Given instruction:
Show every line of the records below that contains the word "toolbar", copying each such line in full.
++++
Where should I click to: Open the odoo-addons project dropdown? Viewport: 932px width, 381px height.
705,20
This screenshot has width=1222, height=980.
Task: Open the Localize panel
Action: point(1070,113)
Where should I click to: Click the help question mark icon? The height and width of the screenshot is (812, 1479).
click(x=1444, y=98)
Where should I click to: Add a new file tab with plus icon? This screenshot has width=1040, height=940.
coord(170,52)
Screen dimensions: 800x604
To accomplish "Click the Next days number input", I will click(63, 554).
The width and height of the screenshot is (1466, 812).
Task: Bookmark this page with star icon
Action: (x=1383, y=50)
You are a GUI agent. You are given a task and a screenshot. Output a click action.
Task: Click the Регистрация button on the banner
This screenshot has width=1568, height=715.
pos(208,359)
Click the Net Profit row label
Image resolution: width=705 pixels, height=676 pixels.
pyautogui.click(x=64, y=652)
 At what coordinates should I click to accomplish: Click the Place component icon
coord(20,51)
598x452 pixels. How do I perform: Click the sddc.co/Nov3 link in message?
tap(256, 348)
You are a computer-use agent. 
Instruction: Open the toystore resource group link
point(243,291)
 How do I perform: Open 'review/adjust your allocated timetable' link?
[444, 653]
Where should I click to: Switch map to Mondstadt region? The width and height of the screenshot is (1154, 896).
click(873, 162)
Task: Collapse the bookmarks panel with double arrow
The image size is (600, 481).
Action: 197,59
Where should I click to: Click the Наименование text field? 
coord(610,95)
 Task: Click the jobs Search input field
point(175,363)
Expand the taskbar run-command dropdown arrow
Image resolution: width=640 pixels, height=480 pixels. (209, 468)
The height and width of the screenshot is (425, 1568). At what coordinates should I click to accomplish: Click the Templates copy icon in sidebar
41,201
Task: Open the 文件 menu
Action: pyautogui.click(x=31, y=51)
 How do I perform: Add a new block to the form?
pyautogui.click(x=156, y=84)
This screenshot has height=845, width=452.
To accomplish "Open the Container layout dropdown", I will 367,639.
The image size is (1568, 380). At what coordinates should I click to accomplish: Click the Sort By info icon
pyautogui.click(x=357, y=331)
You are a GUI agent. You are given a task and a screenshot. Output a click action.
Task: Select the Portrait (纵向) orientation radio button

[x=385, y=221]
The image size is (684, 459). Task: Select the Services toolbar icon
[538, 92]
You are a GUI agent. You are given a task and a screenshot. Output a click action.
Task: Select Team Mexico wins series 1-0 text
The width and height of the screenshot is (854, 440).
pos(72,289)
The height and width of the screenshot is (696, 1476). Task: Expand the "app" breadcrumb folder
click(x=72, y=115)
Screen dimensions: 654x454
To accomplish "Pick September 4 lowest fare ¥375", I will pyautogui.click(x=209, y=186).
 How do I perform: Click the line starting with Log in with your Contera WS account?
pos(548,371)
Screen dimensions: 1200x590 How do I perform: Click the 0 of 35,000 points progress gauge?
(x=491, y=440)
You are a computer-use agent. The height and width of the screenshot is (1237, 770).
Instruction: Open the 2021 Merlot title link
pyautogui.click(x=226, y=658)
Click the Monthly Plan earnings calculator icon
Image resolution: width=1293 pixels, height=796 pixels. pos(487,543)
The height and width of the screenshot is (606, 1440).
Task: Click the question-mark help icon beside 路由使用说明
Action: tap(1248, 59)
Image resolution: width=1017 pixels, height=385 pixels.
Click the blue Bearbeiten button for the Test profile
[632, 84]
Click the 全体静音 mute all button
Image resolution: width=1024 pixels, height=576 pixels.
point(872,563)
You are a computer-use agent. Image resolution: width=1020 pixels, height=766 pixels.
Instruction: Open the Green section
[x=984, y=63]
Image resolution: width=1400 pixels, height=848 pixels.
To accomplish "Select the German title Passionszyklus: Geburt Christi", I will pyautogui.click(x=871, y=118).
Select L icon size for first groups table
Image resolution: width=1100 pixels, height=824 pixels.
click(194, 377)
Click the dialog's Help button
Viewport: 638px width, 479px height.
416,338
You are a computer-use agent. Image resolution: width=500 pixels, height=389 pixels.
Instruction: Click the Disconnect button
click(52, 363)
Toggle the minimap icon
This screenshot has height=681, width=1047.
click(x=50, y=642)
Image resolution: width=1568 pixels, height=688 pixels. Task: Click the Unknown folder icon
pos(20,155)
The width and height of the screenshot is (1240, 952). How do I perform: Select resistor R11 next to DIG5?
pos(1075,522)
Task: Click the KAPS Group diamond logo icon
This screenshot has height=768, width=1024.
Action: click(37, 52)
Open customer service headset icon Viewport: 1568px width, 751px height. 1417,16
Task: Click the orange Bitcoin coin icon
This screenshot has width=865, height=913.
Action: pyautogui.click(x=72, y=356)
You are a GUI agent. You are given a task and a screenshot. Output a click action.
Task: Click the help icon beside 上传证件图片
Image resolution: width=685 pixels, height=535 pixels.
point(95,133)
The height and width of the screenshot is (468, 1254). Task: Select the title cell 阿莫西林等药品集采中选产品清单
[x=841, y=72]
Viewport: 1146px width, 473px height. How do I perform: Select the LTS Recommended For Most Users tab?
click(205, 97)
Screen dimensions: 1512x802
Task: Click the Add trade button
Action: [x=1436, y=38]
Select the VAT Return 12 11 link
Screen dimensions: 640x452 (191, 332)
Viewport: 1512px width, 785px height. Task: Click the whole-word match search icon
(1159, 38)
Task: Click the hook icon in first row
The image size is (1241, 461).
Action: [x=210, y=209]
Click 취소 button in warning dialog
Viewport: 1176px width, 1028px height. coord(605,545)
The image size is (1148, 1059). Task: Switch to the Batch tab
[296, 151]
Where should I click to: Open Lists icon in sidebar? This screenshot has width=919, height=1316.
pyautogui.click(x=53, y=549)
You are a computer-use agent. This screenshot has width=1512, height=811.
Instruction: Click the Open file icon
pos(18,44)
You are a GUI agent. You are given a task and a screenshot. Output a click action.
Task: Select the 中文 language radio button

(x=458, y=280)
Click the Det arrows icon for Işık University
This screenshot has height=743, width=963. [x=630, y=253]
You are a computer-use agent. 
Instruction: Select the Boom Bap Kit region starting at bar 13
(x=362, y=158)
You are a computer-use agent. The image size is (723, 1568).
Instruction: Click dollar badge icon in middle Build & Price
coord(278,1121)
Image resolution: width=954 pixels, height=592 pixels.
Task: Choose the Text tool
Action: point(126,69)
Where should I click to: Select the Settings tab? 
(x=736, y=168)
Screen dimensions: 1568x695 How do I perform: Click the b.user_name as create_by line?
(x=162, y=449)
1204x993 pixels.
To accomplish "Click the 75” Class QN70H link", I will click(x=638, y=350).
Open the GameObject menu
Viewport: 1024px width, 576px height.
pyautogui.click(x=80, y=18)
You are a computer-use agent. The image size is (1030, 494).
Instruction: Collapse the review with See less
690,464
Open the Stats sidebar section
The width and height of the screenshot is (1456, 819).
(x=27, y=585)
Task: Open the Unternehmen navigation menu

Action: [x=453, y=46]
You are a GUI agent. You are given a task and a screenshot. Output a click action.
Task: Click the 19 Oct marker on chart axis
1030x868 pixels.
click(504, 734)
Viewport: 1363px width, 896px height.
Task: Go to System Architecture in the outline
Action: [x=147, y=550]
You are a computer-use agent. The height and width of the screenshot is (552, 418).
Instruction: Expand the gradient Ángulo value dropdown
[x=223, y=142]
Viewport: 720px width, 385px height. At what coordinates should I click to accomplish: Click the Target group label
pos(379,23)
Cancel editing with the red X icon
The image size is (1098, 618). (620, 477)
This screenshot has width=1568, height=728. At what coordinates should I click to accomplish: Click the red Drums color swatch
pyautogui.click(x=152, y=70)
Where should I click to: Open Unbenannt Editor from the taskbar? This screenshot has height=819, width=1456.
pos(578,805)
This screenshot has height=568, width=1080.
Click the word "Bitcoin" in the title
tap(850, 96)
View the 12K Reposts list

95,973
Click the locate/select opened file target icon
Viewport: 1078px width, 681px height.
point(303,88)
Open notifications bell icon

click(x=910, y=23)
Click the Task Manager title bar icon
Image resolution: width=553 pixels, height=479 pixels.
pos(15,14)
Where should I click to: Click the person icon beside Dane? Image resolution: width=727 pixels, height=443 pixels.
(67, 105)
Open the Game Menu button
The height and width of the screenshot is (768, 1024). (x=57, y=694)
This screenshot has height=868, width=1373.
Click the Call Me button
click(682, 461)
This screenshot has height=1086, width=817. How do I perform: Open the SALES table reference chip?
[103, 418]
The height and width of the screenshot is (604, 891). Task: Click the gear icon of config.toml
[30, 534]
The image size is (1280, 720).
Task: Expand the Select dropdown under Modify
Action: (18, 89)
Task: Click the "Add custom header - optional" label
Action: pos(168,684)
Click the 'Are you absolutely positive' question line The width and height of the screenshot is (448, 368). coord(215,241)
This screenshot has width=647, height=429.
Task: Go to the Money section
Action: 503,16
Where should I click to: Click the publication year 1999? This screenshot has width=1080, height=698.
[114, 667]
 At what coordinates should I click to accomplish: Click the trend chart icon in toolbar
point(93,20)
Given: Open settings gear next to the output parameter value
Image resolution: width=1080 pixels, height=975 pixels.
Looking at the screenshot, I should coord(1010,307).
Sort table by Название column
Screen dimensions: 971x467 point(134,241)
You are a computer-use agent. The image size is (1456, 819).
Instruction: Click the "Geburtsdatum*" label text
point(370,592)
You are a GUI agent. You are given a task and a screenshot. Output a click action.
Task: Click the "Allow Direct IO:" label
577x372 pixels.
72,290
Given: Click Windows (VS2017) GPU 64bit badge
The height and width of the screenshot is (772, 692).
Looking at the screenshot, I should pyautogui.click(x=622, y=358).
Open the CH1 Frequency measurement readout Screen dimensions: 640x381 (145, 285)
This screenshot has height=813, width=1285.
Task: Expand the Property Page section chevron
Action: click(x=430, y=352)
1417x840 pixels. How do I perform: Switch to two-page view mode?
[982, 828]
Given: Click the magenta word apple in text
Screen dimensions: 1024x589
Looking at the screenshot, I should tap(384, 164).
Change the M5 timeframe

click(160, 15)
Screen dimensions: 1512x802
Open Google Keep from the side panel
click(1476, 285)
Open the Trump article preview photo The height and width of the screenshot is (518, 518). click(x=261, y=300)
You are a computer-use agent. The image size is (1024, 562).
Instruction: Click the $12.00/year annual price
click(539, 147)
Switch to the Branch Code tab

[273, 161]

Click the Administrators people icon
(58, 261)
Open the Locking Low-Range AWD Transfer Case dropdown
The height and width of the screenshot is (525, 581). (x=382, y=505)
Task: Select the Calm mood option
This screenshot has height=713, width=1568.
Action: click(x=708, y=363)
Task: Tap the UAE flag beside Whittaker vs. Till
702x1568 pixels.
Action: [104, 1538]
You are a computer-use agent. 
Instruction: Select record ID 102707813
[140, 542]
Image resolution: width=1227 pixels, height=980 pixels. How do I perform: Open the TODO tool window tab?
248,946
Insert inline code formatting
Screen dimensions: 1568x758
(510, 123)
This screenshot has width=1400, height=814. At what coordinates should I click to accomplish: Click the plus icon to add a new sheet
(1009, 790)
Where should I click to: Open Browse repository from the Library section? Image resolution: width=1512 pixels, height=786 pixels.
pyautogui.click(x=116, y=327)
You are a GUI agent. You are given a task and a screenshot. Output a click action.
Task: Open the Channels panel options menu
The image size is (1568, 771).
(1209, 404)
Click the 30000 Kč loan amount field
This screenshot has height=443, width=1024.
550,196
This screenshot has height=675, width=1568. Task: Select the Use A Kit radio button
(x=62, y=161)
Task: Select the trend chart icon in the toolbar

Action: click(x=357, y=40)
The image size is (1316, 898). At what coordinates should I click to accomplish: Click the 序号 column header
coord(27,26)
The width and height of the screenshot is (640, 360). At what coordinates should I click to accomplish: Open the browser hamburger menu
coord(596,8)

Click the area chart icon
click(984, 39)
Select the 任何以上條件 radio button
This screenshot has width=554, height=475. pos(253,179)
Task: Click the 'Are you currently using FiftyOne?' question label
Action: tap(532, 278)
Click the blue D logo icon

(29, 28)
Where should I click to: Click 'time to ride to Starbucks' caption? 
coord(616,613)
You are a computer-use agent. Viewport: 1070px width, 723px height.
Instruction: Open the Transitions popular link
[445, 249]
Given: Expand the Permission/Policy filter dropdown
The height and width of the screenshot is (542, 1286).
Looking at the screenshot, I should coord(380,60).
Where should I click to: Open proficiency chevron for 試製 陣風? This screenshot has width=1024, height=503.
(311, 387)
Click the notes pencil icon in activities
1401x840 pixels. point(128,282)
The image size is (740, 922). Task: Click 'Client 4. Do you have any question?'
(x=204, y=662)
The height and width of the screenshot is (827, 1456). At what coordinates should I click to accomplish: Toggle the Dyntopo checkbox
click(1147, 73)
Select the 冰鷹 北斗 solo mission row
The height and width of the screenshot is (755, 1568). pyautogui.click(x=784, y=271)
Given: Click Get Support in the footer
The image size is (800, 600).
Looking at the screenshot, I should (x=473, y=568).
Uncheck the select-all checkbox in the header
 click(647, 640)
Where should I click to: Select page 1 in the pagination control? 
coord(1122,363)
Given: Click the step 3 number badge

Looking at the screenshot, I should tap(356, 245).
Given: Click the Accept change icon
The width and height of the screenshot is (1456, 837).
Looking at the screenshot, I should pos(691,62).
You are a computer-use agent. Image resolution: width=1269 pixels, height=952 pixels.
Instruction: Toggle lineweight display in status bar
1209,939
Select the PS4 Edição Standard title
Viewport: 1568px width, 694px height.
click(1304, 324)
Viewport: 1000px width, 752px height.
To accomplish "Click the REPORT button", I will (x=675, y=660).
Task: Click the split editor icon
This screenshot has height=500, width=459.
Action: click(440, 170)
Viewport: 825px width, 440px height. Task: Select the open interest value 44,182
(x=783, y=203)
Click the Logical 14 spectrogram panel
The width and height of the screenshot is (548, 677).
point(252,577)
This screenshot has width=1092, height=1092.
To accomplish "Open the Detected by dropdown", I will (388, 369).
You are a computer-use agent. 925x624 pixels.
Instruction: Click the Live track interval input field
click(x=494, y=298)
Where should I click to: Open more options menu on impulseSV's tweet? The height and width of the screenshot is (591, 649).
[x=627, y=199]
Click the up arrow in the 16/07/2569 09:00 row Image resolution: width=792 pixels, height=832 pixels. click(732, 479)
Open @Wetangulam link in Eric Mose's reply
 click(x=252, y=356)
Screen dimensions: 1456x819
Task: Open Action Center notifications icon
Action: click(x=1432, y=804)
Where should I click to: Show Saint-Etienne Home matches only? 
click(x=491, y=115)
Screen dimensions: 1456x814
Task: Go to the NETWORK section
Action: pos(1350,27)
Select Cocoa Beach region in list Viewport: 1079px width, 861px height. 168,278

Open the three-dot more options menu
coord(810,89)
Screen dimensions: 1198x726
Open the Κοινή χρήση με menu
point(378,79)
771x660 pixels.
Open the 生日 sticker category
++++
Answer to the problem:
The image size is (684, 459). Task: Select the Services toolbar icon
 At what coordinates should I click to accomplish: Click the trend chart icon in toolbar
Task: Select the trend chart icon in the toolbar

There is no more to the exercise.